Fawn Fritzen performs at the Yellowknife Legion Oct. 23. - Jennifer Geens/NNSL photo
She has sung jazz, country and Debbie Boone. And she has earned a standing ovation from the audience and the praise of hard-to-please judges.
She is Fawn Fritzen, Fort Liard's gladiator of song in the Yellowknife Legion's North of 60 Idol contest.
"You're too big for this competition," Katey Simmons told her two Saturdays ago.
Simmons is one of the judges and a music teacher at Mildred Hall school in Yellowknife.
"You have such a future in music. You should look into it professionally," she said.

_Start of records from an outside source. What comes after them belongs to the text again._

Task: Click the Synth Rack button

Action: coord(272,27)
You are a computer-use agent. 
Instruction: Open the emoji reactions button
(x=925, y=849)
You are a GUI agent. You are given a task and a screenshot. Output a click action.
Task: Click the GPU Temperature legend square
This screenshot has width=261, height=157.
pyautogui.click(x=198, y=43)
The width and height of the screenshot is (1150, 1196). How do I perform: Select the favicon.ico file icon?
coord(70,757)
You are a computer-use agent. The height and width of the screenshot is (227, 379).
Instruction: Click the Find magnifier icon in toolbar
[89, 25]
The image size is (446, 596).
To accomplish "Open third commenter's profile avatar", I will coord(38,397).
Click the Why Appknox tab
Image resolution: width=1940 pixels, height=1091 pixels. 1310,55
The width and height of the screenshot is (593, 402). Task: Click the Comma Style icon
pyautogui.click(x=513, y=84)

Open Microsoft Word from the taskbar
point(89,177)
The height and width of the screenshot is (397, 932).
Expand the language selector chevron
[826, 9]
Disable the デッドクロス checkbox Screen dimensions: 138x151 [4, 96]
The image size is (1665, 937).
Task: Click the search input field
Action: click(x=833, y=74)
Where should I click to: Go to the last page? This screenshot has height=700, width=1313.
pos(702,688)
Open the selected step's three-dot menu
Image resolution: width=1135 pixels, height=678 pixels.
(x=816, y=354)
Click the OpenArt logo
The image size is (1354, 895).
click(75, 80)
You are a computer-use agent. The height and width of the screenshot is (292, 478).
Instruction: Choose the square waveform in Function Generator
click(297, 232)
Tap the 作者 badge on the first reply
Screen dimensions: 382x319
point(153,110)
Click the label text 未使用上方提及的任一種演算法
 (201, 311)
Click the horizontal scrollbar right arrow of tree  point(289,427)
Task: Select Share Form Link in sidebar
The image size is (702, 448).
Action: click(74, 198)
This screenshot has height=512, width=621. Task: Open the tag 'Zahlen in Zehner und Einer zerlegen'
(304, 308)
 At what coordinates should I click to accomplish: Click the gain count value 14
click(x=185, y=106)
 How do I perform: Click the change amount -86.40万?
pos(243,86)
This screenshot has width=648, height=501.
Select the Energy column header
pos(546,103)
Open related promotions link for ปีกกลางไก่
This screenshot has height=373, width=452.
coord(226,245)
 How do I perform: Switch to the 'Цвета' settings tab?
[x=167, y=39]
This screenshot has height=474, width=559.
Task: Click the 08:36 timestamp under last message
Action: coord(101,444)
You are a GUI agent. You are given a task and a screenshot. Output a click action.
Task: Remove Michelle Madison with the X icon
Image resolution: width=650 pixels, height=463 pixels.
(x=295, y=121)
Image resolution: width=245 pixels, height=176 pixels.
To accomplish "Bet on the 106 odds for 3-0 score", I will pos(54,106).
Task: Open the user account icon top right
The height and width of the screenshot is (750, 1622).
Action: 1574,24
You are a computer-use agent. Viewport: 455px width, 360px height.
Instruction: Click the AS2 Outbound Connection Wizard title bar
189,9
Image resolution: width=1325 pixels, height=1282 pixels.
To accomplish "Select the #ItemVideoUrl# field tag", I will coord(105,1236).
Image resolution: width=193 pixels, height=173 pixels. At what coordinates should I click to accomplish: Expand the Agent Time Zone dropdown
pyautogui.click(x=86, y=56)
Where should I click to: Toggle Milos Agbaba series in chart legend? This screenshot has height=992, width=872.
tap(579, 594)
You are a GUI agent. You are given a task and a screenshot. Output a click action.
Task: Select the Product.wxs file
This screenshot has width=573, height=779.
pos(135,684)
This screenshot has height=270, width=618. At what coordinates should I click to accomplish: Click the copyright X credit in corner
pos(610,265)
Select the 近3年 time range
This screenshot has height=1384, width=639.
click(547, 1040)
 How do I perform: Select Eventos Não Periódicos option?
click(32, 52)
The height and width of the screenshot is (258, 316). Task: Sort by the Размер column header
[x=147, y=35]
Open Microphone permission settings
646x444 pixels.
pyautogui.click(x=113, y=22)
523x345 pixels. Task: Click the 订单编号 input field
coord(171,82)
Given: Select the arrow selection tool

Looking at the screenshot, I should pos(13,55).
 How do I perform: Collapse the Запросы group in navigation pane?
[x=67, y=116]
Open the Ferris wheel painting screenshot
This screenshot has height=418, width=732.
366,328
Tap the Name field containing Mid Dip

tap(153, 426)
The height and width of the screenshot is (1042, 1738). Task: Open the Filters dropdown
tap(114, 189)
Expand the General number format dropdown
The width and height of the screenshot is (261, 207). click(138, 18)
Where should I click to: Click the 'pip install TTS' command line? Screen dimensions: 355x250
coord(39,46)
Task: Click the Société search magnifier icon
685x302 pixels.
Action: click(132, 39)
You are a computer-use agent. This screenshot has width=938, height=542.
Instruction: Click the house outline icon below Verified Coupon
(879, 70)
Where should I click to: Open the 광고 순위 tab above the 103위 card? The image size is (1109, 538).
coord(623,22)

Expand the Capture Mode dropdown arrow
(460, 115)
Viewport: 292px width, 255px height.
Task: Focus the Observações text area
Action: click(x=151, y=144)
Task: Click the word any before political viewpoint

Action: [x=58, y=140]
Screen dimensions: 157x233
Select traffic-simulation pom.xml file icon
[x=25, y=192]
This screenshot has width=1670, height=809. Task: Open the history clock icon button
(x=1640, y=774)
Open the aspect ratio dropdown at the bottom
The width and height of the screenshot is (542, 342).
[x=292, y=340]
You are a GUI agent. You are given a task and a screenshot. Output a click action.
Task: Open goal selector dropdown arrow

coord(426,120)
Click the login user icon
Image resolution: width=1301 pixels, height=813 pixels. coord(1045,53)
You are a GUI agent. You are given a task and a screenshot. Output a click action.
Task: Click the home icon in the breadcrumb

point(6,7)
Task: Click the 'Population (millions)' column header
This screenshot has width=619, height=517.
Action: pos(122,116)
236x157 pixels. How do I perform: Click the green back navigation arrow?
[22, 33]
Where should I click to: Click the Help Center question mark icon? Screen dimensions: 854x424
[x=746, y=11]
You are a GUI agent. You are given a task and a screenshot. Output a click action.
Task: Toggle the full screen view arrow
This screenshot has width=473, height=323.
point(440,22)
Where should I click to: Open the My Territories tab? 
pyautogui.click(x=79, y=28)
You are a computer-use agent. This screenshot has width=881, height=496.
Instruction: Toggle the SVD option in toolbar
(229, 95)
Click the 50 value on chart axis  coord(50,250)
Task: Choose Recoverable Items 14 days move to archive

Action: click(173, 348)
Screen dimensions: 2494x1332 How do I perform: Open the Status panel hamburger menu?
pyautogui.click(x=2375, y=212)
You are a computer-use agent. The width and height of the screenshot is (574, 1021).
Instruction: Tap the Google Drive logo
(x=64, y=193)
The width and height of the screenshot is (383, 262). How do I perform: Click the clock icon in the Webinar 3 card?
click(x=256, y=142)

Or perhaps Jim Stratford, one of the judges from radio station CJCD, summed it up best after Fritzen's first song on Oct. 2.
"Thank God you showed up," he said.
Besides her voice, her classy outfits have made an impression on the audience and the judges.
Besides the evening dresses and the red sequined cowboy hat, a green feather boa has also made an appearance at the Legion.
Unfortunately, the piano teacher fears her supply of clothes has now run out.
"I've exhausted my wardrobe," she said on the night of the final preliminary round.
The slinky dresses were left over from her university days, which she bought for semi-formals.
Fritzen liked having an opportunity to "dust them off."
Even if she didn't have one of the best voices and the best outfits in the competition, she definitely has the best motivation. Fritzen is competing to win herself a long-awaited post-nuptial vacation.
Fritzen and her husband Michael Pealow, Fort Liard's economic development officer, married two years ago, but never took a honeymoon.
"Apparently the drive across Canada to Fort Liard wasn't enough," said Pealow.
First prize in the North of 60 Idol contest is a trip for two to Disneyland in California.
That's enough to make Fritzen and her husband drive from Fort Liard to Yellowknife and back twice so far. She'll make the trip two more times if she makes it to the finals.
Fritzen uses the time spent in the car travelling to practise her song selections.
She's no stranger to the North. She's originally from Thunder Bay, Ont., and spent her teenage years in Iqaluit before moving to Ottawa to attend Carleton University.